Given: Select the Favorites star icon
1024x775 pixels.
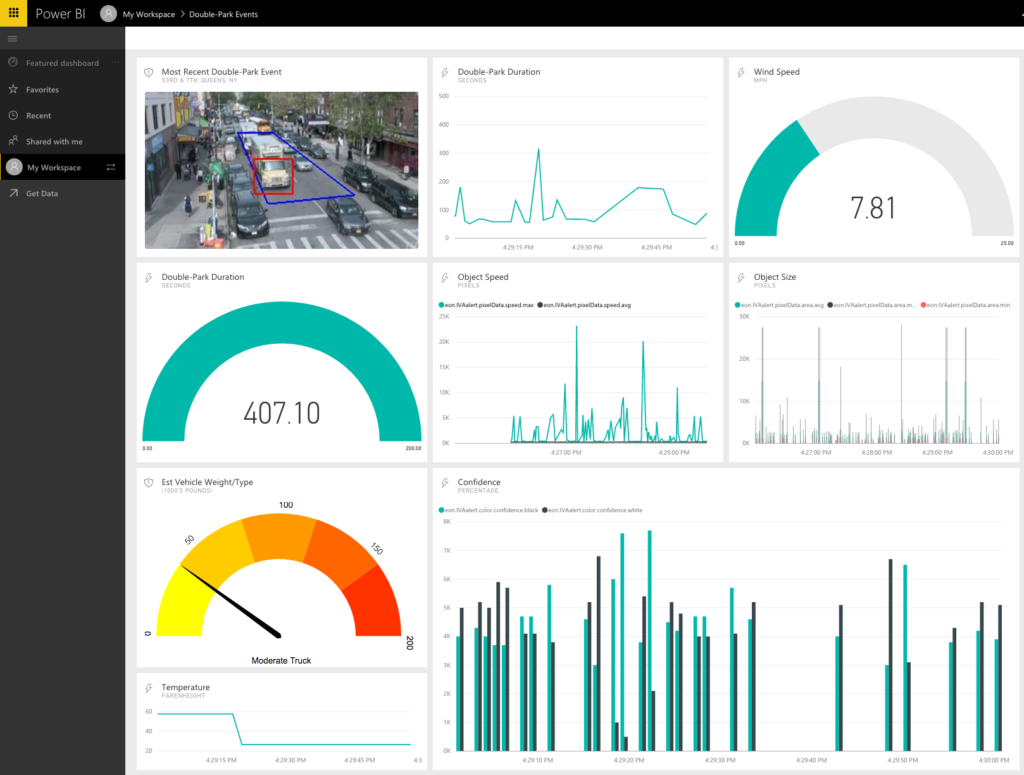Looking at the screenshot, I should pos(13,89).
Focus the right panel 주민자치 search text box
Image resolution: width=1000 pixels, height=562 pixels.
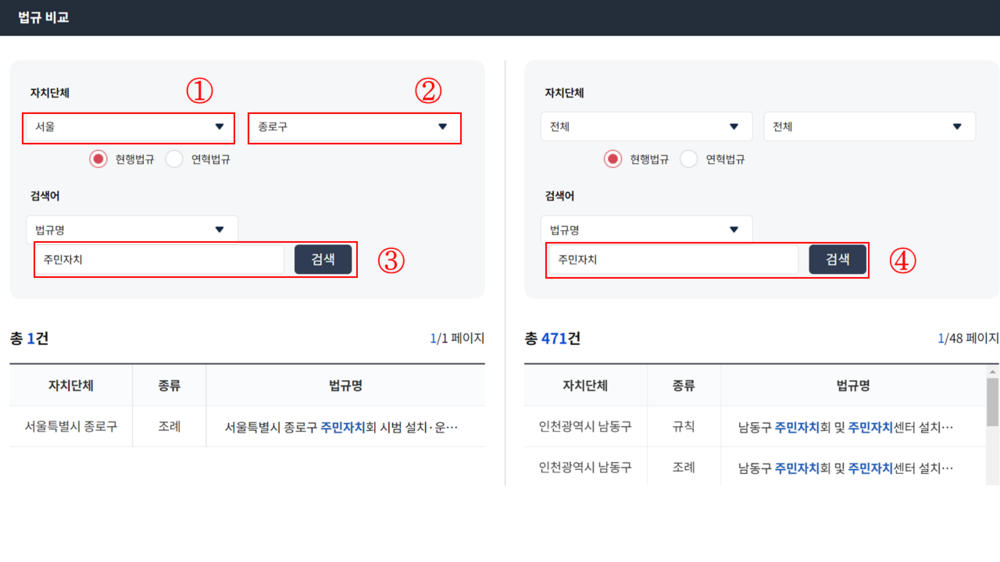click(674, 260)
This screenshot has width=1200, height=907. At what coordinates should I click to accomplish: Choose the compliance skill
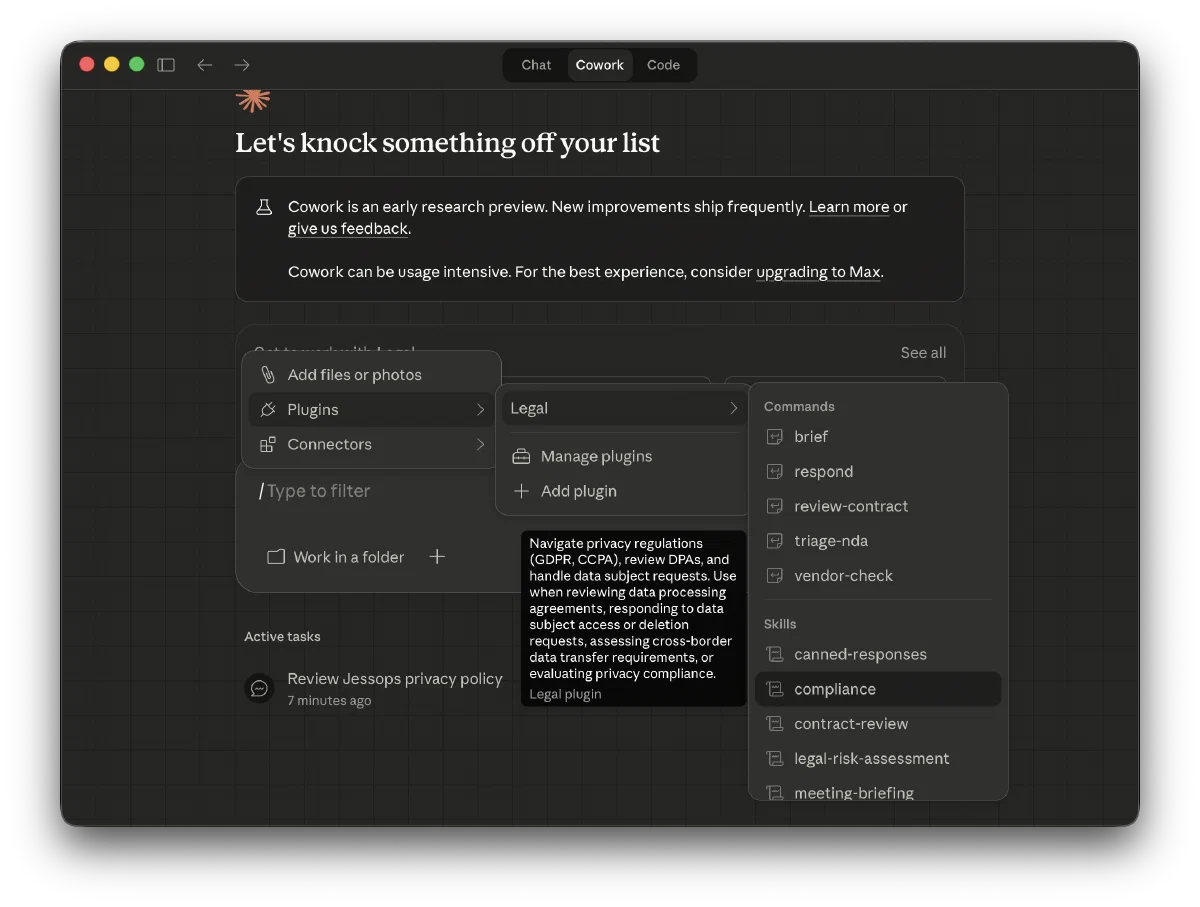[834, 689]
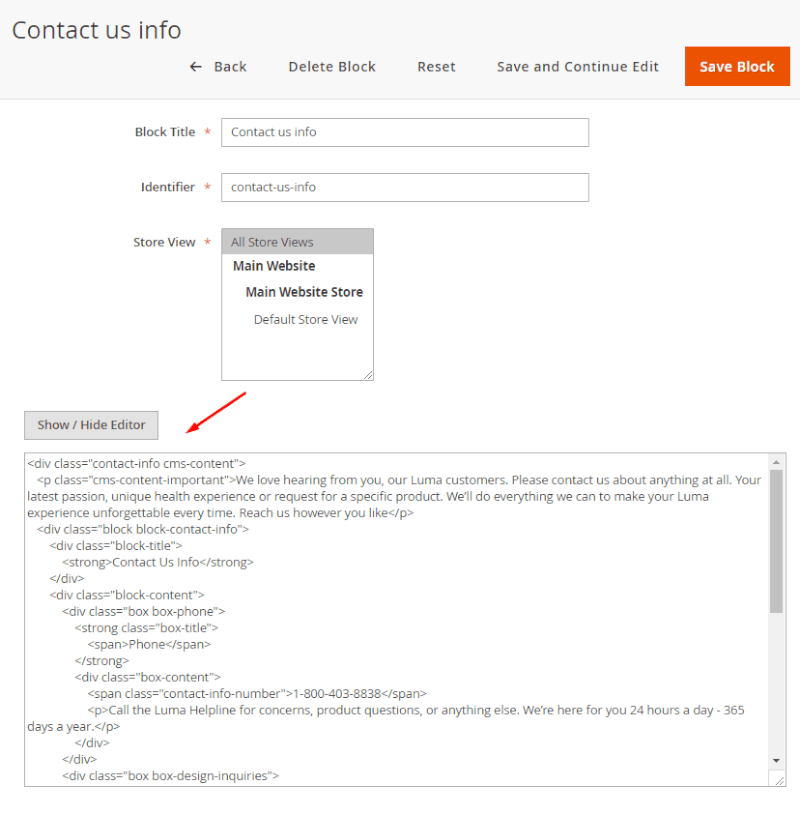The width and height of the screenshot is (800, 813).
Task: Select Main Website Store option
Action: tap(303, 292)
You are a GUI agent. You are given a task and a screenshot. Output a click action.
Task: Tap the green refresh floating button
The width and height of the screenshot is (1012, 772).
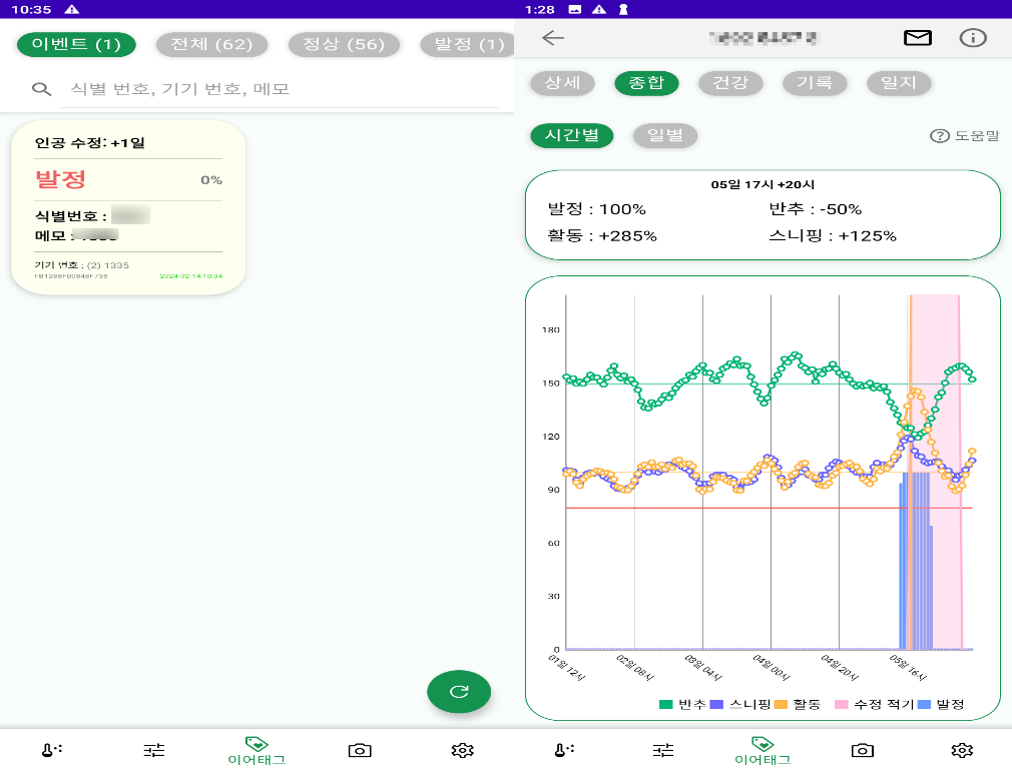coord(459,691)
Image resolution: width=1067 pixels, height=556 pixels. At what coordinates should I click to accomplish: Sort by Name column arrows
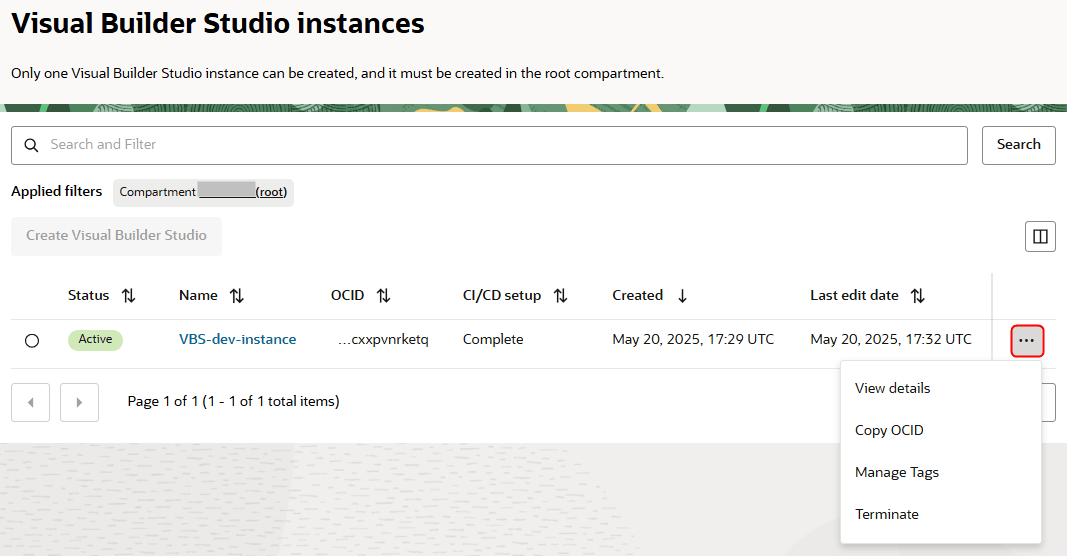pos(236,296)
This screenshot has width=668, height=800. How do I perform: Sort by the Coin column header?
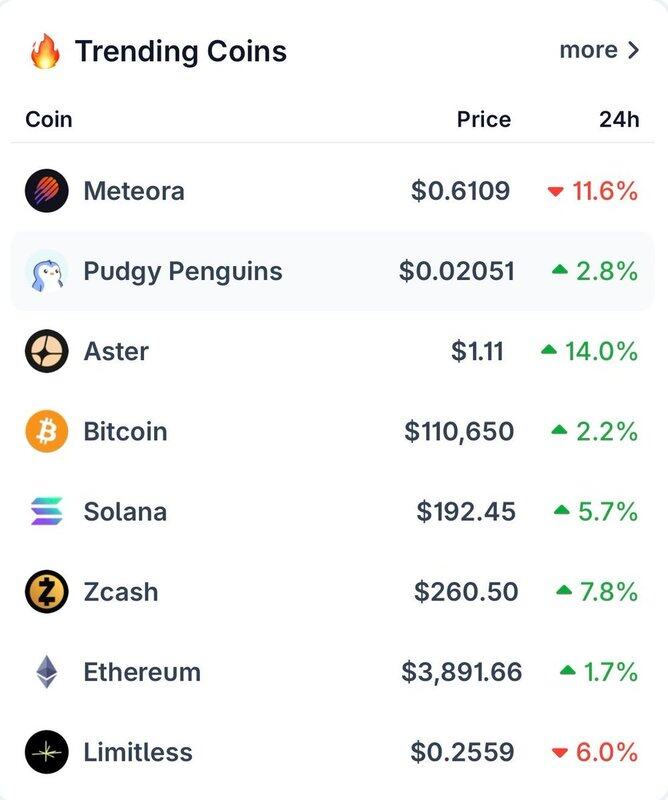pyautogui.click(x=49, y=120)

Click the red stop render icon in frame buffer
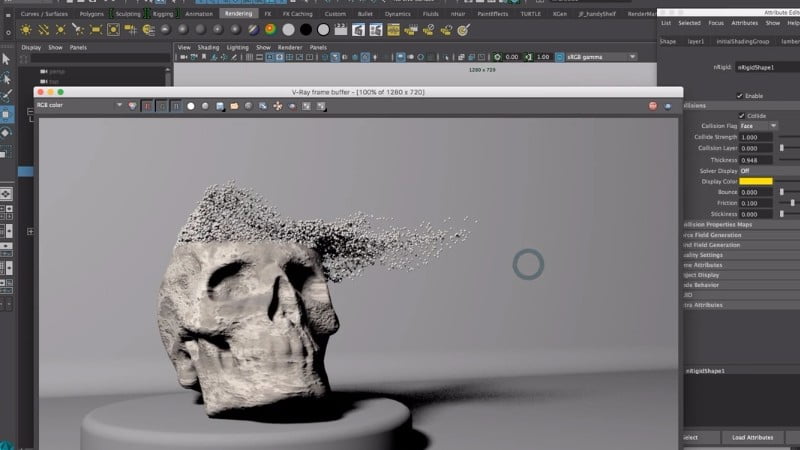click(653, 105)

━━━━━━━━━━

_PROBLEM REQUIREMENTS_
Output the whole listing exactly. Pictures stay out.

_WRITTEN ANSWER_
Given: Select the Favorites star icon
1024x775 pixels.
Looking at the screenshot, I should pos(13,89).
Focus the right panel 주민자치 search text box
Image resolution: width=1000 pixels, height=562 pixels.
click(674, 260)
This screenshot has width=1200, height=907. At what coordinates should I click to accomplish: Choose the compliance skill
[834, 689]
The width and height of the screenshot is (800, 813).
Task: Select Main Website Store option
Action: tap(303, 292)
You are a GUI agent. You are given a task and a screenshot. Output a click action.
Task: Tap the green refresh floating button
The width and height of the screenshot is (1012, 772).
coord(459,691)
Image resolution: width=1067 pixels, height=556 pixels. At what coordinates should I click to accomplish: Sort by Name column arrows
pos(236,296)
This screenshot has width=668, height=800. How do I perform: Sort by the Coin column header?
pyautogui.click(x=49, y=120)

Click the red stop render icon in frame buffer
click(653, 105)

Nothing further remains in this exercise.